Stored data
-------------------------

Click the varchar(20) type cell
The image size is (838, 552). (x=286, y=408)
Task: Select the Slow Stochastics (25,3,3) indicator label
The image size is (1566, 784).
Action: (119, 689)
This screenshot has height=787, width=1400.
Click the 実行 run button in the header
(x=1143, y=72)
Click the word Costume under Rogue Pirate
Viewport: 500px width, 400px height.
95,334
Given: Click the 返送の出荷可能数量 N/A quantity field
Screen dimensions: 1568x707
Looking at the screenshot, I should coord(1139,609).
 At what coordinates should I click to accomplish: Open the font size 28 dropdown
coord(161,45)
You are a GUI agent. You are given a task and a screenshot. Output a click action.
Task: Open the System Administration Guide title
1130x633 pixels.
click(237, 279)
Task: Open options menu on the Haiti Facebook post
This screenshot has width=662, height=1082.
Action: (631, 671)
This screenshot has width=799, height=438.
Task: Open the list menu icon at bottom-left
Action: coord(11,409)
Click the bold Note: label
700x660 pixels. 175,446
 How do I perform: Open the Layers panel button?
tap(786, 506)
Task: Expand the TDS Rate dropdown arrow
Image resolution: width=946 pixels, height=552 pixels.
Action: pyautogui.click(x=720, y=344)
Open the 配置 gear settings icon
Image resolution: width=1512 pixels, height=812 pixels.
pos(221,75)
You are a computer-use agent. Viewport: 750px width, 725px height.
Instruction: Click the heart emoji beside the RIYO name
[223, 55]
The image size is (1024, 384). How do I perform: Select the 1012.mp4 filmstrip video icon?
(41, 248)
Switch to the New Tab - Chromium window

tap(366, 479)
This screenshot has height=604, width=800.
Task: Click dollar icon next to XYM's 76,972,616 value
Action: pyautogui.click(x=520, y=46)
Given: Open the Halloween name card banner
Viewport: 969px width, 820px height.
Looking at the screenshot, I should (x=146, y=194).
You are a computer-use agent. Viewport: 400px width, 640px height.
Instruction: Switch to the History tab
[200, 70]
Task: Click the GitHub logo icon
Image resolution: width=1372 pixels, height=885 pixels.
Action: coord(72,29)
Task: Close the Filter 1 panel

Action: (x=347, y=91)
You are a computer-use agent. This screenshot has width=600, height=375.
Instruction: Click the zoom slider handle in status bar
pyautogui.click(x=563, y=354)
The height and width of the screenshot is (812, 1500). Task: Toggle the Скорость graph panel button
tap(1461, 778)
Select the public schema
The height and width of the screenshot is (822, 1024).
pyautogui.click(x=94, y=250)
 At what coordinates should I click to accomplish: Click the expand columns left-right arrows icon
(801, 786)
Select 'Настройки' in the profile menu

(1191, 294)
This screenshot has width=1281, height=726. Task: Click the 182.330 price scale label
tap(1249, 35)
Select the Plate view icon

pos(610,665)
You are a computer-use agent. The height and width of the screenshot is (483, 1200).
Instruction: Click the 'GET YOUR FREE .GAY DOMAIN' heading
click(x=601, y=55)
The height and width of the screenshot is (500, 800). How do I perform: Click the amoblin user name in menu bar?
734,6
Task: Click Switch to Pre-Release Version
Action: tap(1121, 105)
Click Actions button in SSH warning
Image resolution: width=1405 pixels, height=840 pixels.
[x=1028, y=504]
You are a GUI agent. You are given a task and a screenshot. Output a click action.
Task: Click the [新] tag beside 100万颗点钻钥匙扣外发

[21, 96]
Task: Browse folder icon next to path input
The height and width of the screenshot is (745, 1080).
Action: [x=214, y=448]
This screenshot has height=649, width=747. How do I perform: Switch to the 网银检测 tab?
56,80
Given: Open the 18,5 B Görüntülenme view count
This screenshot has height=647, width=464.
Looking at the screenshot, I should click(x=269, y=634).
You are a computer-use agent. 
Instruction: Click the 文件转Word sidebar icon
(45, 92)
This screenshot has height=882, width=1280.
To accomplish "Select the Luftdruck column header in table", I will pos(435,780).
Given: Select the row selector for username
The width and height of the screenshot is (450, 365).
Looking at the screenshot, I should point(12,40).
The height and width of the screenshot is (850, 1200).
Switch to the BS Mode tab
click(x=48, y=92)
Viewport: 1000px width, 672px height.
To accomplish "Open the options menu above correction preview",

-------------------------

▶ [Directions for this task]
Rewrite every line of the listing above as a numbered list, dropping any blank lines.

▶ [Solved problem]
1. Click the varchar(20) type cell
2. The image size is (838, 552). (x=286, y=408)
3. Task: Select the Slow Stochastics (25,3,3) indicator label
4. The image size is (1566, 784).
5. Action: (119, 689)
6. This screenshot has height=787, width=1400.
7. Click the 実行 run button in the header
8. (x=1143, y=72)
9. Click the word Costume under Rogue Pirate
10. Viewport: 500px width, 400px height.
11. 95,334
12. Given: Click the 返送の出荷可能数量 N/A quantity field
13. Screen dimensions: 1568x707
14. Looking at the screenshot, I should coord(1139,609).
15.  At what coordinates should I click to accomplish: Open the font size 28 dropdown
16. coord(161,45)
17. You are a GUI agent. You are given a task and a screenshot. Output a click action.
18. Task: Open the System Administration Guide title
19. 1130x633 pixels.
20. click(237, 279)
21. Task: Open options menu on the Haiti Facebook post
22. This screenshot has width=662, height=1082.
23. Action: (631, 671)
24. This screenshot has width=799, height=438.
25. Task: Open the list menu icon at bottom-left
26. Action: coord(11,409)
27. Click the bold Note: label
28. 700x660 pixels. 175,446
29.  How do I perform: Open the Layers panel button?
30. tap(786, 506)
31. Task: Expand the TDS Rate dropdown arrow
32. Image resolution: width=946 pixels, height=552 pixels.
33. Action: pyautogui.click(x=720, y=344)
34. Open the 配置 gear settings icon
35. Image resolution: width=1512 pixels, height=812 pixels.
36. pos(221,75)
37. You are a computer-use agent. Viewport: 750px width, 725px height.
38. Instruction: Click the heart emoji beside the RIYO name
39. [223, 55]
40. The image size is (1024, 384). How do I perform: Select the 1012.mp4 filmstrip video icon?
41. (41, 248)
42. Switch to the New Tab - Chromium window
43. tap(366, 479)
44. This screenshot has height=604, width=800.
45. Task: Click dollar icon next to XYM's 76,972,616 value
46. Action: pyautogui.click(x=520, y=46)
47. Given: Open the Halloween name card banner
48. Viewport: 969px width, 820px height.
49. Looking at the screenshot, I should (x=146, y=194).
50. You are a computer-use agent. Viewport: 400px width, 640px height.
51. Instruction: Switch to the History tab
52. [200, 70]
53. Task: Click the GitHub logo icon
54. Image resolution: width=1372 pixels, height=885 pixels.
55. Action: coord(72,29)
56. Task: Close the Filter 1 panel
57. Action: (x=347, y=91)
58. You are a computer-use agent. This screenshot has width=600, height=375.
59. Instruction: Click the zoom slider handle in status bar
60. pyautogui.click(x=563, y=354)
61. The height and width of the screenshot is (812, 1500). Task: Toggle the Скорость graph panel button
62. tap(1461, 778)
63. Select the public schema
64. The height and width of the screenshot is (822, 1024).
65. pyautogui.click(x=94, y=250)
66.  At what coordinates should I click to accomplish: Click the expand columns left-right arrows icon
67. (801, 786)
68. Select 'Настройки' in the profile menu
69. (1191, 294)
70. This screenshot has width=1281, height=726. Task: Click the 182.330 price scale label
71. tap(1249, 35)
72. Select the Plate view icon
73. pos(610,665)
74. You are a computer-use agent. The height and width of the screenshot is (483, 1200).
75. Instruction: Click the 'GET YOUR FREE .GAY DOMAIN' heading
76. click(x=601, y=55)
77. The height and width of the screenshot is (500, 800). How do I perform: Click the amoblin user name in menu bar?
78. 734,6
79. Task: Click Switch to Pre-Release Version
80. Action: tap(1121, 105)
81. Click Actions button in SSH warning
82. Image resolution: width=1405 pixels, height=840 pixels.
83. [x=1028, y=504]
84. You are a GUI agent. You are given a task and a screenshot. Output a click action.
85. Task: Click the [新] tag beside 100万颗点钻钥匙扣外发
86. [21, 96]
87. Task: Browse folder icon next to path input
88. The height and width of the screenshot is (745, 1080).
89. Action: [x=214, y=448]
90. This screenshot has height=649, width=747. How do I perform: Switch to the 网银检测 tab?
91. 56,80
92. Given: Open the 18,5 B Görüntülenme view count
93. This screenshot has height=647, width=464.
94. Looking at the screenshot, I should click(x=269, y=634).
95. You are a computer-use agent. 
96. Instruction: Click the 文件转Word sidebar icon
97. (45, 92)
98. This screenshot has height=882, width=1280.
99. To accomplish "Select the Luftdruck column header in table", I will pos(435,780).
100. Given: Select the row selector for username
101. The width and height of the screenshot is (450, 365).
102. Looking at the screenshot, I should point(12,40).
103. The height and width of the screenshot is (850, 1200).
104. Switch to the BS Mode tab
105. click(x=48, y=92)
106. Viewport: 1000px width, 672px height.
107. To accomplish "Open the options menu above correction preview",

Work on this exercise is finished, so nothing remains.